Whenever the word "logout" appears in a line of the data below, copy that line.

[Excerpts from a dataset]

────────────────────────────────────────

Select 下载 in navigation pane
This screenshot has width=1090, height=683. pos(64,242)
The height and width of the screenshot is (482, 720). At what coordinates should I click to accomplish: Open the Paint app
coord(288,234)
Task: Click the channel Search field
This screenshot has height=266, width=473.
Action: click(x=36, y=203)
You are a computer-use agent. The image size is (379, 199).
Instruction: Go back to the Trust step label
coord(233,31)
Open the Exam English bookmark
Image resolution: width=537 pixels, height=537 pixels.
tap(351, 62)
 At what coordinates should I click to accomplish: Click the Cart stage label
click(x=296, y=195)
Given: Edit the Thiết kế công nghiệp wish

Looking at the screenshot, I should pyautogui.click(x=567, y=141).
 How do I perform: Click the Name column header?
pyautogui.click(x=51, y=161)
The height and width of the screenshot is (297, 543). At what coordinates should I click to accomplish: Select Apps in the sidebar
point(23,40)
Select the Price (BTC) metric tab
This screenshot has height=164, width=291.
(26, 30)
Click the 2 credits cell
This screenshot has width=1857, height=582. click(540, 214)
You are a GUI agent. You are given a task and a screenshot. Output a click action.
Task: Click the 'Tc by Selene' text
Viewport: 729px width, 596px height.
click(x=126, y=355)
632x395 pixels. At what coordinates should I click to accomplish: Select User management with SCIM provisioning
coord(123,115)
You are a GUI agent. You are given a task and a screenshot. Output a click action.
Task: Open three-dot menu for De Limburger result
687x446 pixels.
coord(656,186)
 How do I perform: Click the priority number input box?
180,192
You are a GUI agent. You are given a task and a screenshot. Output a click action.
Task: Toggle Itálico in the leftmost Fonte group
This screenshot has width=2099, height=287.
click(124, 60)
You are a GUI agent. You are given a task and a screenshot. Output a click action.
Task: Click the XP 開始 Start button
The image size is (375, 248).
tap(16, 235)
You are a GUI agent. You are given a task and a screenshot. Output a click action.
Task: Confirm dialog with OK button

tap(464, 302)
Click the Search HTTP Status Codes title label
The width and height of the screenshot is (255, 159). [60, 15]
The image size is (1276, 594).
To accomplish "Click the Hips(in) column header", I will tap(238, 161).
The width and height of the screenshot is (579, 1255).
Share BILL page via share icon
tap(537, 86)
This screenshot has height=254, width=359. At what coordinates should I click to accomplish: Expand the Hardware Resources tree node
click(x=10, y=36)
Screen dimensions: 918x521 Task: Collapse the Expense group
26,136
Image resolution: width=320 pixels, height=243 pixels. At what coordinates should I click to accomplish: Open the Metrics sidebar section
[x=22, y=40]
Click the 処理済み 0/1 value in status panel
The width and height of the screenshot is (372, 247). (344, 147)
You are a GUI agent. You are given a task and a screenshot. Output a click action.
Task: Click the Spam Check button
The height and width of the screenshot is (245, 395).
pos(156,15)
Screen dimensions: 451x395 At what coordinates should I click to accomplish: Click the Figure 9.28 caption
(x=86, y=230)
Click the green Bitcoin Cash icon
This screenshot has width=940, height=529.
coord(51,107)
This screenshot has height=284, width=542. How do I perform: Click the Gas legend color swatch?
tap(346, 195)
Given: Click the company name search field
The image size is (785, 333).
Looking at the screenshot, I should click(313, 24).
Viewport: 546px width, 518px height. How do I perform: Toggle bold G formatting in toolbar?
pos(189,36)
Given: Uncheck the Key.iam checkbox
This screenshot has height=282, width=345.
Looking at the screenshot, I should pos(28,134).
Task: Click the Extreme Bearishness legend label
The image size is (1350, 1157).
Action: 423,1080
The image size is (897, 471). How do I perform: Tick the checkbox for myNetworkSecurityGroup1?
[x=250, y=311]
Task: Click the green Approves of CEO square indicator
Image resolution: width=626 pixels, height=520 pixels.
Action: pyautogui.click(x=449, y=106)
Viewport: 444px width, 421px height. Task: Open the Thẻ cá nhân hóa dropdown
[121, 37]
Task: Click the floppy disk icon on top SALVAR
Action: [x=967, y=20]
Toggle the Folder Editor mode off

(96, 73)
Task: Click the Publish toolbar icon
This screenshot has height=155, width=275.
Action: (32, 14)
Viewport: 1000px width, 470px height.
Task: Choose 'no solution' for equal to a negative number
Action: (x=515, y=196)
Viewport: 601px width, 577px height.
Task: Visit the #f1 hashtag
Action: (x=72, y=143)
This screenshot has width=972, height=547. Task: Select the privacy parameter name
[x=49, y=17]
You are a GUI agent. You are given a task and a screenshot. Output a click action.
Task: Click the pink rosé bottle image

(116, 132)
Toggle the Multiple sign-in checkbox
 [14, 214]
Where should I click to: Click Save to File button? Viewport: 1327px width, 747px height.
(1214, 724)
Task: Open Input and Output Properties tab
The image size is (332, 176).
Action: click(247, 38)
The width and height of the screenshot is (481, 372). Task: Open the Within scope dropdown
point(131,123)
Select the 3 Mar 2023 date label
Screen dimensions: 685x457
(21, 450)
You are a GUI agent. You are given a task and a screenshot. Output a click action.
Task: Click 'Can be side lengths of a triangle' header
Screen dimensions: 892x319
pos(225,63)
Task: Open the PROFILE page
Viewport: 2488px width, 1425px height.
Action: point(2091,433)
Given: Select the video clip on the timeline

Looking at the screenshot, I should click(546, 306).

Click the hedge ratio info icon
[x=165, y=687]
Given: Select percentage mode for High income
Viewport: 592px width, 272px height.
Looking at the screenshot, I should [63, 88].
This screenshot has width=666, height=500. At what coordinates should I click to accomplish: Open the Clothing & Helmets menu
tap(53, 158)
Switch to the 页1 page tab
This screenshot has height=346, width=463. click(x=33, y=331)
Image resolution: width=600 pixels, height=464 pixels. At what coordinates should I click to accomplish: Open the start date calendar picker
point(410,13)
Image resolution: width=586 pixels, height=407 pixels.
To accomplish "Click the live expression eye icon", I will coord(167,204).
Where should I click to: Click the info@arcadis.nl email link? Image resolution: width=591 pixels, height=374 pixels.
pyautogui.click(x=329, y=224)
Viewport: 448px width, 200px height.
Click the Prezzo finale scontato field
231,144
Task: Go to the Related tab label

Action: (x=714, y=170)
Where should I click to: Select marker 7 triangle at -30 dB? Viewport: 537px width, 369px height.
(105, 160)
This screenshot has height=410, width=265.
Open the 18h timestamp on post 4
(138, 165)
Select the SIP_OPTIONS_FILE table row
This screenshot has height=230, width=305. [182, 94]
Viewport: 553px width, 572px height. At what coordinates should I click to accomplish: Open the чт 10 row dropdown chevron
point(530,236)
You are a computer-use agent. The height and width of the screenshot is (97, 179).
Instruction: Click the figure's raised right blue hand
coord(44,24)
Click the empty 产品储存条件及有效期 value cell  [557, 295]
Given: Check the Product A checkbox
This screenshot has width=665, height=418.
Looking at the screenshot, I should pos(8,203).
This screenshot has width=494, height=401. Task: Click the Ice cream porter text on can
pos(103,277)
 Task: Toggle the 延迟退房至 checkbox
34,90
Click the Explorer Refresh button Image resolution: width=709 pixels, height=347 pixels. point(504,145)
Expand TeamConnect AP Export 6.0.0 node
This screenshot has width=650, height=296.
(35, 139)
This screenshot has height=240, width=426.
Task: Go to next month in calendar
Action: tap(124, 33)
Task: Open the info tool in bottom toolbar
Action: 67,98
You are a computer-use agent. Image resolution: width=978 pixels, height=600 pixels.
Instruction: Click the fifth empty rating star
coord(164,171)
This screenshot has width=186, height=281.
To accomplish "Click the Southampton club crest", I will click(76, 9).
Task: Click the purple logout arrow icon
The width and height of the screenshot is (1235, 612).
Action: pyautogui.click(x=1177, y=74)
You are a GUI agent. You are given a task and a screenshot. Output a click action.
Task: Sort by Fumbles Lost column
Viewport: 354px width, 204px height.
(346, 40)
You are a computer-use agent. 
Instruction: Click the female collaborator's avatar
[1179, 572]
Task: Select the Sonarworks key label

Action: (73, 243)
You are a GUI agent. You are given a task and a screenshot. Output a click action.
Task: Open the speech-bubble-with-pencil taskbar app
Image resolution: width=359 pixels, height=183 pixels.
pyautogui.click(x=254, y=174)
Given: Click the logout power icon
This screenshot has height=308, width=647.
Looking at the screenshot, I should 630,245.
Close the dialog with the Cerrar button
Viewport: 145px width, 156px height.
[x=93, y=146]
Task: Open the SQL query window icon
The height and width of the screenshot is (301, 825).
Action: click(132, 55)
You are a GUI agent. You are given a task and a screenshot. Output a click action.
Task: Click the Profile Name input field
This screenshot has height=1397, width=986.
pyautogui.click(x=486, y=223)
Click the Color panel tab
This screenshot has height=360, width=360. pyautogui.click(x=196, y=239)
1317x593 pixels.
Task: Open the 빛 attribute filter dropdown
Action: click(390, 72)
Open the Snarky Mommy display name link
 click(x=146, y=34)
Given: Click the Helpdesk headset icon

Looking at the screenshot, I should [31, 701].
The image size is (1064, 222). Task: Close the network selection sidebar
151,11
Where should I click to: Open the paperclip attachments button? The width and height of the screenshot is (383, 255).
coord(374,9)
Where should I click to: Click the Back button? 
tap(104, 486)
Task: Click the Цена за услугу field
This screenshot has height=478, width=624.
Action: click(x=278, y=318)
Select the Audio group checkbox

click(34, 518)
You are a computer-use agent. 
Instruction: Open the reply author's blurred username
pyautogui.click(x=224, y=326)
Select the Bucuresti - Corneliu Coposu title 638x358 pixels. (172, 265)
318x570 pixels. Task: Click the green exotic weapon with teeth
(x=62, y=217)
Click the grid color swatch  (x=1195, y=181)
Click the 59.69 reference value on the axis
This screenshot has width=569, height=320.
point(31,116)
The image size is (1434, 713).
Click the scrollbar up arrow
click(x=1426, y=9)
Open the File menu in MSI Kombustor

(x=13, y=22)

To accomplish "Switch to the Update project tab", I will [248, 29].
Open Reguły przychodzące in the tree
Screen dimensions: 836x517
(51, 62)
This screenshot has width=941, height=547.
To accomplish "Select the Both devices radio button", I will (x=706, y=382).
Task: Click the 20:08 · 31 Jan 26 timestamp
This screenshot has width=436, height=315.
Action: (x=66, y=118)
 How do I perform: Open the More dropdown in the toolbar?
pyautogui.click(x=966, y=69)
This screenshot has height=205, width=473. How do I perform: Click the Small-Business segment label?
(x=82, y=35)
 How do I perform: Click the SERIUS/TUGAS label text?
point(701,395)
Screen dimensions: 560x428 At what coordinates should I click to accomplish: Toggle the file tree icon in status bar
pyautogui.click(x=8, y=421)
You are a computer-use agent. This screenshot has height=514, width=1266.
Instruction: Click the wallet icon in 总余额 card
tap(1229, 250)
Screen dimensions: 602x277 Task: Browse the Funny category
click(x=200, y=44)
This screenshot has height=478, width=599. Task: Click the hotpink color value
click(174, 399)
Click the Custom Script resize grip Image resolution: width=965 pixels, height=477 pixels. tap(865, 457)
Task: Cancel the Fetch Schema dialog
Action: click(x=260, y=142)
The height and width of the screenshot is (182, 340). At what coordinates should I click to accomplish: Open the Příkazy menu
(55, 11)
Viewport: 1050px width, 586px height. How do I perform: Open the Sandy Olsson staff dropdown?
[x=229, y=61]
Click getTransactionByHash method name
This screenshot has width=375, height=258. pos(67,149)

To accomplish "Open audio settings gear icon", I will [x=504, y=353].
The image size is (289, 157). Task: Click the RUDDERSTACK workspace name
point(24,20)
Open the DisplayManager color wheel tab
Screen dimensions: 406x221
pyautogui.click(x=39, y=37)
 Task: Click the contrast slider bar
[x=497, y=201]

────────────────────────────────────────

**ANSWER SECTION**
Task: Click the purple logout arrow icon
Given: Click the logout power icon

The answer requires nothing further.